• _Given task_:
Answer these questions from the following passage on compiler type tests:
(a) Which special operator does Common Lisp offer for manually eliding type tests?
(b) What did Dylan's compiler include when it was unsure about an expression containing mixed latent and manifest types?
(c) Which language does the writer say TypedRacket feels much more like?

Of course, the compiler still should be analyzing the code as best it
can to avoid including unnecessary type tests in the first place.  I
don't know how well Racket fares currently in this regard, but the
good Common Lisp compilers can optimize away a lot of redundent type
tests.

And, of course, Common Lisp also allows some manual eliding of type
tests using the 'the' special operator.

Big difference was that Dylan's compiler would catch mismatched types
if they were statically known from the source, and if the compiler was
unsure about an expression containing mixed latent and manifest types,
it included the necessary runtime tests to catch problems.
OTOH, CL compilers trust the programmer and just elide any testing
when they see an annotated expression.


To me, TypedRacket feels much more like ML than like Dylan or Common
Lisp.  Type inference is great - when it works. Coarse grained scope
encompassing declarations are great - when you can figure out what
they should be.  Reducing busywork and the cognative load on the
programmer seems like it always should be a Good Thing.  But when
inference fails and the declarations are unfathomable, and there is no
easy way around the problem save by falling back to SLOW untyped code,
then typing becomes a PITA.  To my thinking, there needs to be some
middle ground - like CL's 'the' operator or Dylan's local annotations
- that can disambiguate problems on the spot.

• _Given information_:
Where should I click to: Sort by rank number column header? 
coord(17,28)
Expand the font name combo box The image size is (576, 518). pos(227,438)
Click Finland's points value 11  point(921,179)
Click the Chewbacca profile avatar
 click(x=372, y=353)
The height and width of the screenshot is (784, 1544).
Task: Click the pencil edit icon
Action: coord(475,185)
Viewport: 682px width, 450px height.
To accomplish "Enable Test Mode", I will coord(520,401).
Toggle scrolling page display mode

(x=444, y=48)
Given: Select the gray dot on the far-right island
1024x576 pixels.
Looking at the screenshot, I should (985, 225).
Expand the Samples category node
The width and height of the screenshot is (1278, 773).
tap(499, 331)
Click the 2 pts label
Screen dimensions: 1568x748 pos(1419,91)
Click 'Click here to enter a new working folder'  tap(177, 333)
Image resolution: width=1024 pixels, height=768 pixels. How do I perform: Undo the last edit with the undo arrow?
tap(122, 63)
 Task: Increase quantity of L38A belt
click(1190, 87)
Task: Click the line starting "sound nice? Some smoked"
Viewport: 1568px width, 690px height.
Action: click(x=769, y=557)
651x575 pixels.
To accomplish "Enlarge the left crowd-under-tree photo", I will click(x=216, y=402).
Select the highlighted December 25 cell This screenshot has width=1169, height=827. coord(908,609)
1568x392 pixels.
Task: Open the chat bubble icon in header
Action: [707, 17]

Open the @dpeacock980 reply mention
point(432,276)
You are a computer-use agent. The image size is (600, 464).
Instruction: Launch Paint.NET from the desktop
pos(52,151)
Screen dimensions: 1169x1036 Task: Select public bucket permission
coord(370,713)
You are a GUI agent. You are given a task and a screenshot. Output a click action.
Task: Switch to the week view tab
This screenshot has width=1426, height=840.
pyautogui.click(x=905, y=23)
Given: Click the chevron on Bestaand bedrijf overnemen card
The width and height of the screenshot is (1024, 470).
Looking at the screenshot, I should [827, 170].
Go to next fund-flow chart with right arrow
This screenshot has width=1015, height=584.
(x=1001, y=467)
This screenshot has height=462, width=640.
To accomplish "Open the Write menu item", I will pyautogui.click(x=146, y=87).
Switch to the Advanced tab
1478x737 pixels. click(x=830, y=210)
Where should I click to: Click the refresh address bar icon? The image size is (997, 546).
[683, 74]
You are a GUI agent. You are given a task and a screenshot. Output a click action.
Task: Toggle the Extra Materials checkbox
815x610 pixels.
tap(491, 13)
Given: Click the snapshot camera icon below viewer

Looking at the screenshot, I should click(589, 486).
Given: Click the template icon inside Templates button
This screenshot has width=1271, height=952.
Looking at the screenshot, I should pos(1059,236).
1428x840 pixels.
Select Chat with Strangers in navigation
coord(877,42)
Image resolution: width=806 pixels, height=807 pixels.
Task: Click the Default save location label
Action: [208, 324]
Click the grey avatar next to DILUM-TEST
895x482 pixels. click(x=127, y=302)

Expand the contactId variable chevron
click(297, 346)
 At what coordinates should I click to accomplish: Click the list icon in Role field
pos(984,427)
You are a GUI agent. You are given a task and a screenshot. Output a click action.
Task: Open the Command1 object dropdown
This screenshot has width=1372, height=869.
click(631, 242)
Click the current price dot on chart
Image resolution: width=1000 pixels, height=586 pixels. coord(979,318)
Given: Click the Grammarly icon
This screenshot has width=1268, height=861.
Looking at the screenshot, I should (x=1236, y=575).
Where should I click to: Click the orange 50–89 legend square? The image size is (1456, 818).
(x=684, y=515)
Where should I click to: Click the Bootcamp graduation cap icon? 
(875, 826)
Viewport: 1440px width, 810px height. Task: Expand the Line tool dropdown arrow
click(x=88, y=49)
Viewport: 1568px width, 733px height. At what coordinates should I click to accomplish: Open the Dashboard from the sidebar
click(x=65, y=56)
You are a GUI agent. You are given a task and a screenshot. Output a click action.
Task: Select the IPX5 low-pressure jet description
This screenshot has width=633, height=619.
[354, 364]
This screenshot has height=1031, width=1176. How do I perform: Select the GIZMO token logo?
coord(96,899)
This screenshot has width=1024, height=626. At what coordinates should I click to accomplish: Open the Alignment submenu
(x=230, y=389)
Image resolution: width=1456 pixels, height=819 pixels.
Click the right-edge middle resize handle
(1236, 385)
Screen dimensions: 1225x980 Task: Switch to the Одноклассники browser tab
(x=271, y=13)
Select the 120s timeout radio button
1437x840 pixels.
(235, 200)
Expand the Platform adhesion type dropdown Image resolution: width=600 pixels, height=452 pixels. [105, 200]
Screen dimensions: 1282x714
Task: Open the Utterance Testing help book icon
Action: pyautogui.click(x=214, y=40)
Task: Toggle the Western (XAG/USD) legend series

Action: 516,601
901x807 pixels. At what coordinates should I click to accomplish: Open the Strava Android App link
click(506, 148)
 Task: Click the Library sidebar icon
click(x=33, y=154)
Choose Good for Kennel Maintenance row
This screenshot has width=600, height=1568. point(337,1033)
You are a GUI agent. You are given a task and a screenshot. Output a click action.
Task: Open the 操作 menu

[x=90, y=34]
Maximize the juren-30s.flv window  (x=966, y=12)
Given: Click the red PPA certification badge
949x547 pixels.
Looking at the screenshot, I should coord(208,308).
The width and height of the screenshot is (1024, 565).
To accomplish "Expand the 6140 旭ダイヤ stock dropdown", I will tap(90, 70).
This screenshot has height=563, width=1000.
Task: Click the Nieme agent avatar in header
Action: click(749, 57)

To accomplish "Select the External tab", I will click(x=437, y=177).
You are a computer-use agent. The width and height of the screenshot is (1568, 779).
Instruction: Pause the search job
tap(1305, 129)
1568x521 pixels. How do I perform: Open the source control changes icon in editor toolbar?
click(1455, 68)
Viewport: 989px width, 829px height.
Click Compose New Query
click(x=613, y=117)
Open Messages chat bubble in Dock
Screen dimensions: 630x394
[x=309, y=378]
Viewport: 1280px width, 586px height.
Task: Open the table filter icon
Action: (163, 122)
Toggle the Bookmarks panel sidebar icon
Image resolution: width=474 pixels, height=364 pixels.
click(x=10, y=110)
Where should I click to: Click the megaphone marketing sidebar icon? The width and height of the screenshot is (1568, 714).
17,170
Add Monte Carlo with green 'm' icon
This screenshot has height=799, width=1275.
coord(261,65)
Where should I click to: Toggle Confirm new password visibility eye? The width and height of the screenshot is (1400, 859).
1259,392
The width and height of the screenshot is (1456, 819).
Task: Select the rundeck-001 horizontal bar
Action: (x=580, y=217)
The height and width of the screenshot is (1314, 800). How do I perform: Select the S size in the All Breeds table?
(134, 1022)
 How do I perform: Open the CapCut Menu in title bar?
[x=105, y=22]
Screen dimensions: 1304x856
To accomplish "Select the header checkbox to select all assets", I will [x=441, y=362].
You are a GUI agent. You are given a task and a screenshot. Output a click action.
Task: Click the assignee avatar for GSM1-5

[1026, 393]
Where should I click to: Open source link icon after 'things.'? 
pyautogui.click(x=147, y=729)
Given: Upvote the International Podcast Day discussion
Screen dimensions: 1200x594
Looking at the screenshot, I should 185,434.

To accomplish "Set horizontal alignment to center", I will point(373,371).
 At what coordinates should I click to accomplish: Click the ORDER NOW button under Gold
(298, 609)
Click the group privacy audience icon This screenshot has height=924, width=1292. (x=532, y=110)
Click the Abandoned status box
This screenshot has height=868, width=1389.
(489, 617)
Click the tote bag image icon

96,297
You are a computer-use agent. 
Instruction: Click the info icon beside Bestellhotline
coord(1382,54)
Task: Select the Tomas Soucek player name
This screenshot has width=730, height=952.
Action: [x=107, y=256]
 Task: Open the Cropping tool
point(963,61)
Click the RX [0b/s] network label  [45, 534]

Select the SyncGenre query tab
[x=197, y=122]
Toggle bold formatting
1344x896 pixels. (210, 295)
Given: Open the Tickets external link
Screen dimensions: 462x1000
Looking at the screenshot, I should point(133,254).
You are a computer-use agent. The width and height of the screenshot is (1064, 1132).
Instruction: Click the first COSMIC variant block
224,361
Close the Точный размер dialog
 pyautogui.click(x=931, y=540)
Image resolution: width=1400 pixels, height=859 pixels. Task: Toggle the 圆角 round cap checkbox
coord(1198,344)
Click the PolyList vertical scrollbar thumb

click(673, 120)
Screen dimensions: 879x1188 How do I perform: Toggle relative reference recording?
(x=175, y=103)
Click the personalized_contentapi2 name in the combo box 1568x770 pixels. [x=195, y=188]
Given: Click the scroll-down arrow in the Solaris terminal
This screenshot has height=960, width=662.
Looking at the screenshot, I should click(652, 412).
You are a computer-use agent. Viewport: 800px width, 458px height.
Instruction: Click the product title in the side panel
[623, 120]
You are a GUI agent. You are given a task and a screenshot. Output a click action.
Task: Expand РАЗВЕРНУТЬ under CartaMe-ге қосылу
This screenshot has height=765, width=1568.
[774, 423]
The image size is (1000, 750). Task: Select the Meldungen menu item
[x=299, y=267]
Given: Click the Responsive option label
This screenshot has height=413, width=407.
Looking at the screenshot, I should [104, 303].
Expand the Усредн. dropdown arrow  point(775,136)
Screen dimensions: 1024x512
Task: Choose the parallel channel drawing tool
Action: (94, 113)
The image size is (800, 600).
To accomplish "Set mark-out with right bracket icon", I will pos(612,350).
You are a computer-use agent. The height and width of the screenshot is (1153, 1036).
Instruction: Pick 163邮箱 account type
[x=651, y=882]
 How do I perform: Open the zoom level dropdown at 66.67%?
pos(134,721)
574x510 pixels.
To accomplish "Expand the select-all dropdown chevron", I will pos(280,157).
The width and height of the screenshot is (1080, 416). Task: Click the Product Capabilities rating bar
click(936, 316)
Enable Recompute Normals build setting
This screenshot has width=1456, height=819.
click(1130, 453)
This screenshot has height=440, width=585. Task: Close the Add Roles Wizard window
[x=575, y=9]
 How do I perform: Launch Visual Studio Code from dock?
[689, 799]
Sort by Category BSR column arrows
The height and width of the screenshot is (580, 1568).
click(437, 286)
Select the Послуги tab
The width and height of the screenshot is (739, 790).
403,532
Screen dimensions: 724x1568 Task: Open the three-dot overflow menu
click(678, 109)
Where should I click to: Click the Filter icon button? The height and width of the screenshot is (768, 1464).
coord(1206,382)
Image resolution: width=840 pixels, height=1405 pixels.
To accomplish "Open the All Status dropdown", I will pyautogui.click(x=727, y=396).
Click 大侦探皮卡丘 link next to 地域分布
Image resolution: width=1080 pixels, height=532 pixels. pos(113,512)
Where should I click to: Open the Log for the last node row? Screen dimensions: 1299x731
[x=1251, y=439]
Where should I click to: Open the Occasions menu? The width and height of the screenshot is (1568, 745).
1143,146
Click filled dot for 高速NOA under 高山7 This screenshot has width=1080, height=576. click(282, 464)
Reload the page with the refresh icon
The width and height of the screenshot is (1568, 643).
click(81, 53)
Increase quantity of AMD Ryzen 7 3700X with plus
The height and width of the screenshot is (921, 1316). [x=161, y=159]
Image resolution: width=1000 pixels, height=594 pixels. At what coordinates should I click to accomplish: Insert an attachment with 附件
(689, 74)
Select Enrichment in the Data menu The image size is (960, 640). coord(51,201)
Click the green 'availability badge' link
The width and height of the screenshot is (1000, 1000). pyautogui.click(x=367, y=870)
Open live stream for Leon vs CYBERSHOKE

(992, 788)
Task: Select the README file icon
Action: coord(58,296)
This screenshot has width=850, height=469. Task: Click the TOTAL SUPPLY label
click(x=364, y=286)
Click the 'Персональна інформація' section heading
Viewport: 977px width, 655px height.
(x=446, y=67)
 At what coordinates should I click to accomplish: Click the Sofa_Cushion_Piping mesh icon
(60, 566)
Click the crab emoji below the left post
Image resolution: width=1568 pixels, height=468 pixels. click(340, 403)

• _Written solution_:
(a) The 'the' special operator.
(b) The necessary runtime tests to catch problems.
(c) ML.